Required work ▸
From the data below, copy out word for word the part that opens with the line containing "WC room label" and closes with the line containing "tap(575, 215)", including both of those lines. Leave the pictures out of your answer.
[start]
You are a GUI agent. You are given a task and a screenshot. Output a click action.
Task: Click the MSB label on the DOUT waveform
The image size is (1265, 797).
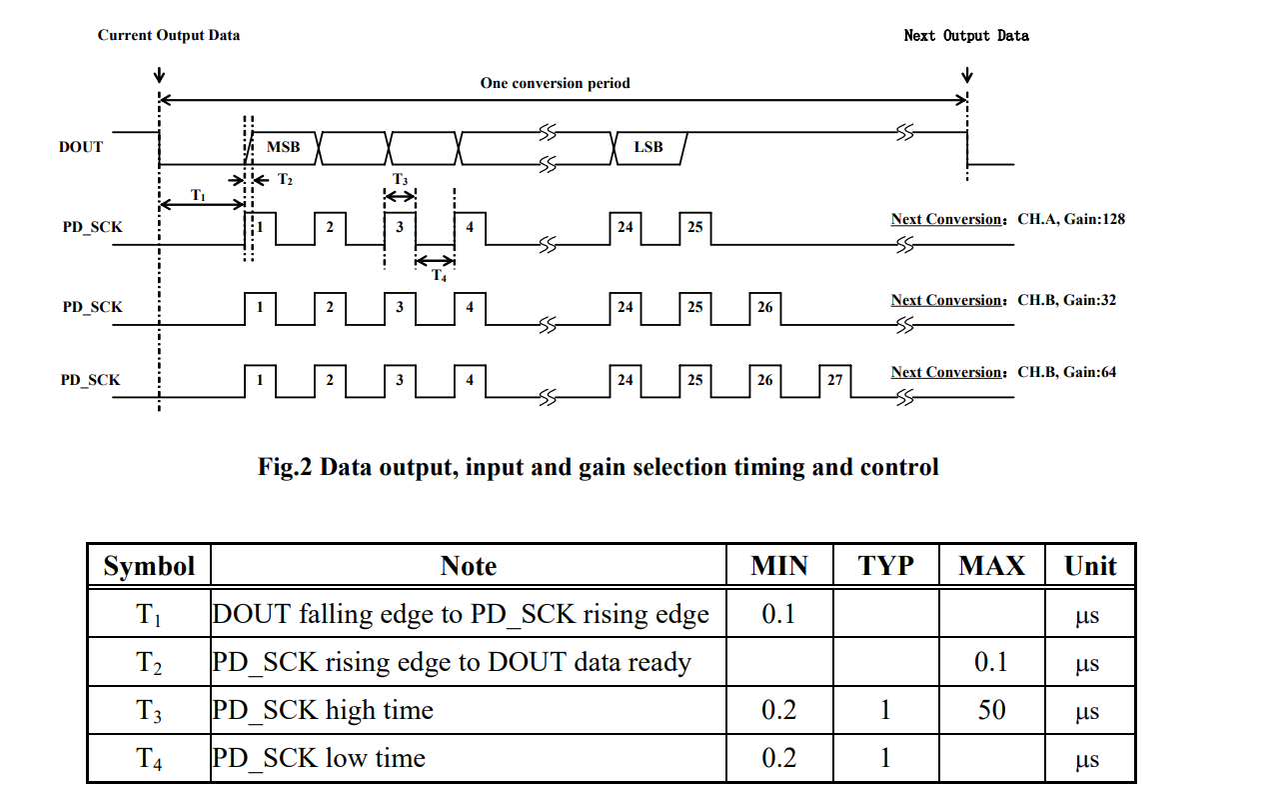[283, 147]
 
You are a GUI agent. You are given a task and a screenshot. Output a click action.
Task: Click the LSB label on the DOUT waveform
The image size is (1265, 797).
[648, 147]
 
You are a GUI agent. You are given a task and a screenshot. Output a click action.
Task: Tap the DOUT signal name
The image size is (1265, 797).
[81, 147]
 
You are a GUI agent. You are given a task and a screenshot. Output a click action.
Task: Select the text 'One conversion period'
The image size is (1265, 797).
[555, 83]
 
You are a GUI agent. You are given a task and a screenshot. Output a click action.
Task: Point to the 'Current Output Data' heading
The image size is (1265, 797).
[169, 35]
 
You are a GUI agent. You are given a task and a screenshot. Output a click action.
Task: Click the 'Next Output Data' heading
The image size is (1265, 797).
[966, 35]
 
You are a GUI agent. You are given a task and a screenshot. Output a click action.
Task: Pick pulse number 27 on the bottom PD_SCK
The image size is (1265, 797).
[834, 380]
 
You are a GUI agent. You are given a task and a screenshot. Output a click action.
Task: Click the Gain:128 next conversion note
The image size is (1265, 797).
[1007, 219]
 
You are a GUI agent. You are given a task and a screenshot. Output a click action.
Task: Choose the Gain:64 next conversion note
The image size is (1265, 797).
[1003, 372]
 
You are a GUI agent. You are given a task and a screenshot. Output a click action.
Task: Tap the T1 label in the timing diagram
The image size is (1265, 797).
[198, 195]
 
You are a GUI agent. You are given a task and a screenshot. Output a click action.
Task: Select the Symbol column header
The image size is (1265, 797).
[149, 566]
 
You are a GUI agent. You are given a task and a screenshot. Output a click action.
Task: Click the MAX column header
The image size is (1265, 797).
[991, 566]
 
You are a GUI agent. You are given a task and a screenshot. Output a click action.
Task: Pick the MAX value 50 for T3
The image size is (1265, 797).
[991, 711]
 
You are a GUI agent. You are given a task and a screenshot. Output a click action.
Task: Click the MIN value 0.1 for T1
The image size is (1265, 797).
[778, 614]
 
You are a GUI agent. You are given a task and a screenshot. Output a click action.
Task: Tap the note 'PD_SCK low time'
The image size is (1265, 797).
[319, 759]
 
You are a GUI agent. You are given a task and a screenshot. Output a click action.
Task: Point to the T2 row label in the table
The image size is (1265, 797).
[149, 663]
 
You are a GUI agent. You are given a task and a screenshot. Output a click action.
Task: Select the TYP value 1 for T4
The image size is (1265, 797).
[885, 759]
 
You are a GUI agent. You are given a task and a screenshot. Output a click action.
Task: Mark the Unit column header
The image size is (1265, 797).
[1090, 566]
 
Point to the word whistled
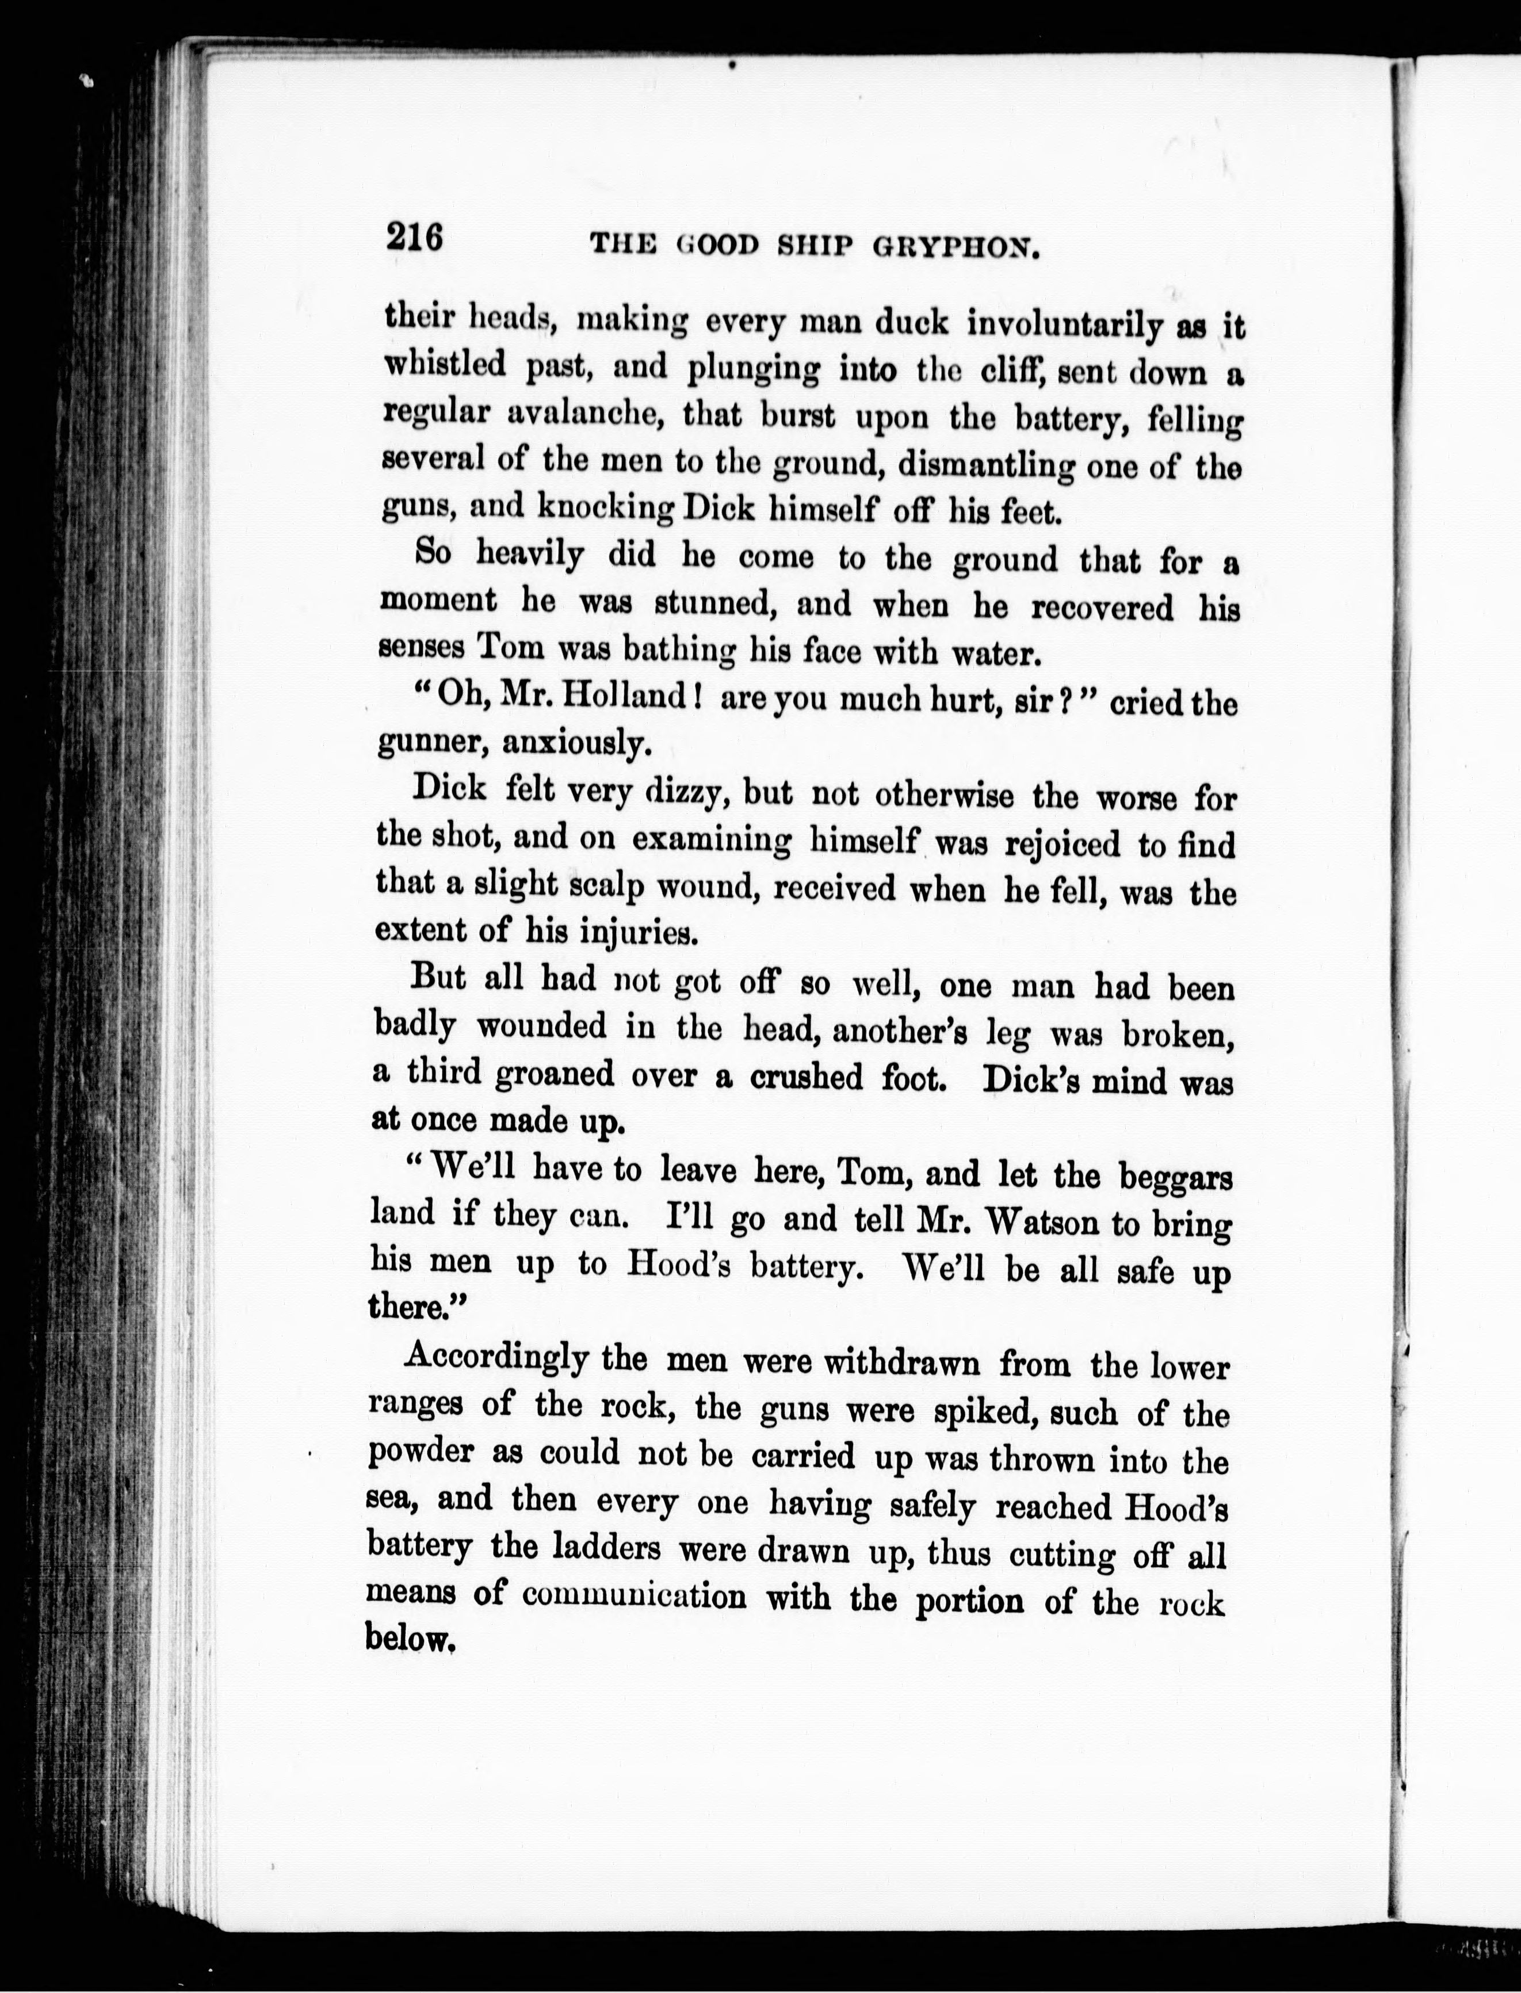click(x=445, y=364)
[end]
[start]
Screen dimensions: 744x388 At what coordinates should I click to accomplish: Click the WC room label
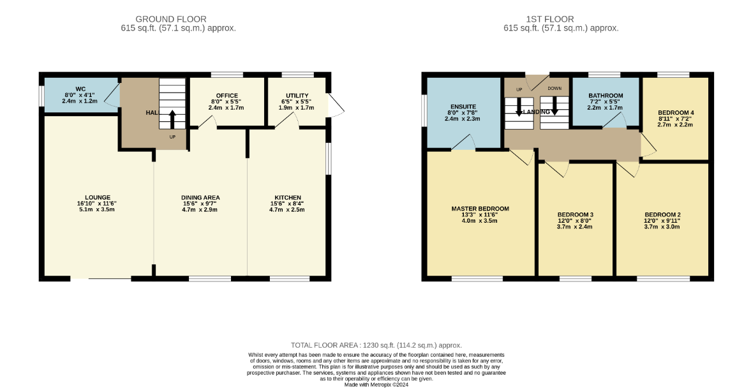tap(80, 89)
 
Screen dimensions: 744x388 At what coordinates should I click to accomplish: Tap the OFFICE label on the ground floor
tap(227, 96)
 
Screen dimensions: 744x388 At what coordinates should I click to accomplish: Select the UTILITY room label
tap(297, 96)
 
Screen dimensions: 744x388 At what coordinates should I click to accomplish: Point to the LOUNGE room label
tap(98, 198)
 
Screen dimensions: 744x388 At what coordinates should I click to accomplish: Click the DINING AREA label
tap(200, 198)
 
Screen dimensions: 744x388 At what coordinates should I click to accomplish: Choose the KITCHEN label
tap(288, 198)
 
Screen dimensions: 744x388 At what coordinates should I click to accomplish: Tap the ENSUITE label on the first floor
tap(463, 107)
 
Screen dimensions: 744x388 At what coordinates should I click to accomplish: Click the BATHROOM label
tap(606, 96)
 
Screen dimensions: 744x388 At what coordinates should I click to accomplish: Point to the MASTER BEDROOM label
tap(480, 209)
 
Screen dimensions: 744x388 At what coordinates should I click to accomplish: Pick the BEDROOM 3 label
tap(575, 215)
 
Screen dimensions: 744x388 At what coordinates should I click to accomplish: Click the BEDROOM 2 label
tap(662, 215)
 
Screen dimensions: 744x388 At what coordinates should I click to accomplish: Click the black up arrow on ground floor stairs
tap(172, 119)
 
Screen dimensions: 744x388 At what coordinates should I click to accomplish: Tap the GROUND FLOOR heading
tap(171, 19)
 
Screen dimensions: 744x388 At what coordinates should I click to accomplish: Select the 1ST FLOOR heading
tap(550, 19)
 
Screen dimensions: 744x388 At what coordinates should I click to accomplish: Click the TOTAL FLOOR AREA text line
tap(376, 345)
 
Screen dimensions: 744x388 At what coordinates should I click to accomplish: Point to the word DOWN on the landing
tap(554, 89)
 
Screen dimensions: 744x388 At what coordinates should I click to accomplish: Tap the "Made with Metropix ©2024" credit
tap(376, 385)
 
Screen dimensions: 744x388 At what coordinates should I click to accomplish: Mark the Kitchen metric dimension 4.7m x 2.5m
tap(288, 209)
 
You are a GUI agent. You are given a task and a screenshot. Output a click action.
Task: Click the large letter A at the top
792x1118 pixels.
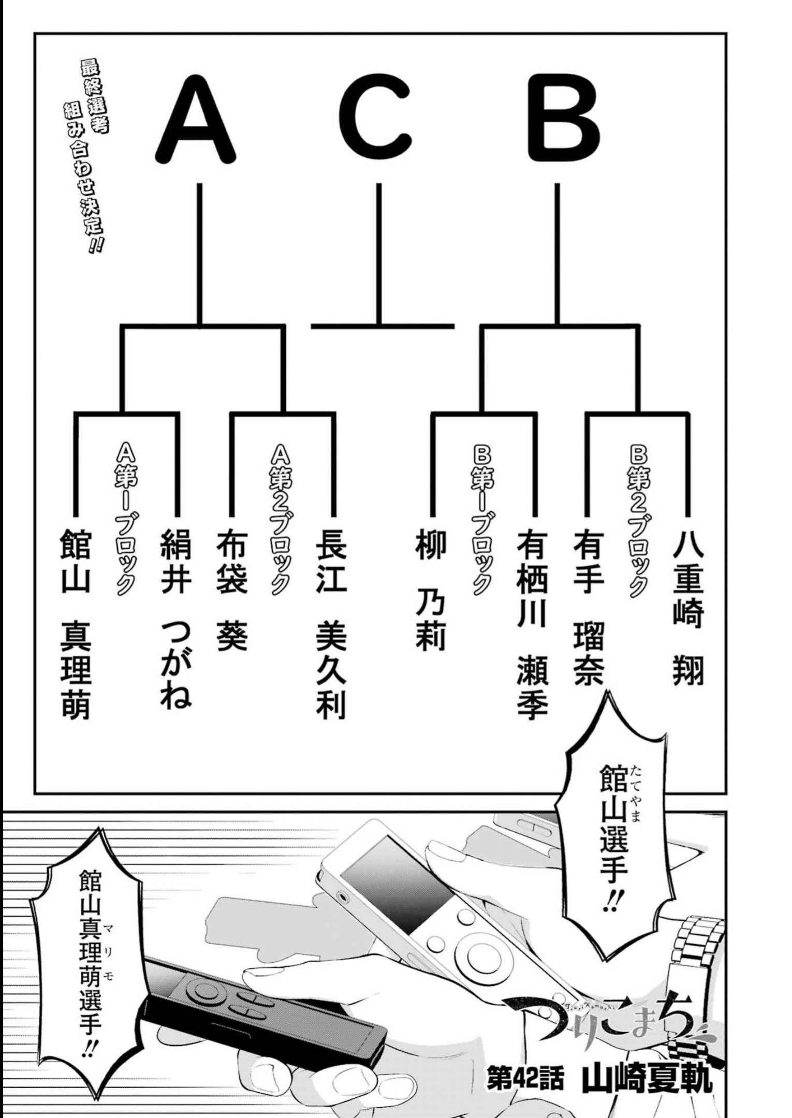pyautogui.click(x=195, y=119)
[end]
Output below ▸
Screen dimensions: 744x388 At what coordinates should I click to accomplish: Click the WC room label
tap(80, 89)
 
Screen dimensions: 744x388 At what coordinates should I click to accomplish: Tap the OFFICE label on the ground floor
tap(227, 96)
 
Screen dimensions: 744x388 At what coordinates should I click to accomplish: Select the UTILITY room label
tap(297, 96)
 
Screen dimensions: 744x388 At what coordinates should I click to accomplish: Point to the LOUNGE room label
tap(98, 198)
 
Screen dimensions: 744x388 At what coordinates should I click to accomplish: Click the DINING AREA label
tap(200, 198)
 
Screen dimensions: 744x388 At what coordinates should I click to accomplish: Choose the KITCHEN label
tap(288, 198)
 
Screen dimensions: 744x388 At what coordinates should I click to accomplish: Tap the ENSUITE label on the first floor
tap(463, 107)
 
Screen dimensions: 744x388 At what coordinates should I click to accomplish: Click the BATHROOM label
tap(606, 96)
 
Screen dimensions: 744x388 At what coordinates should I click to accomplish: Point to the MASTER BEDROOM label
tap(480, 209)
 
Screen dimensions: 744x388 At what coordinates should I click to accomplish: Pick the BEDROOM 3 label
tap(575, 215)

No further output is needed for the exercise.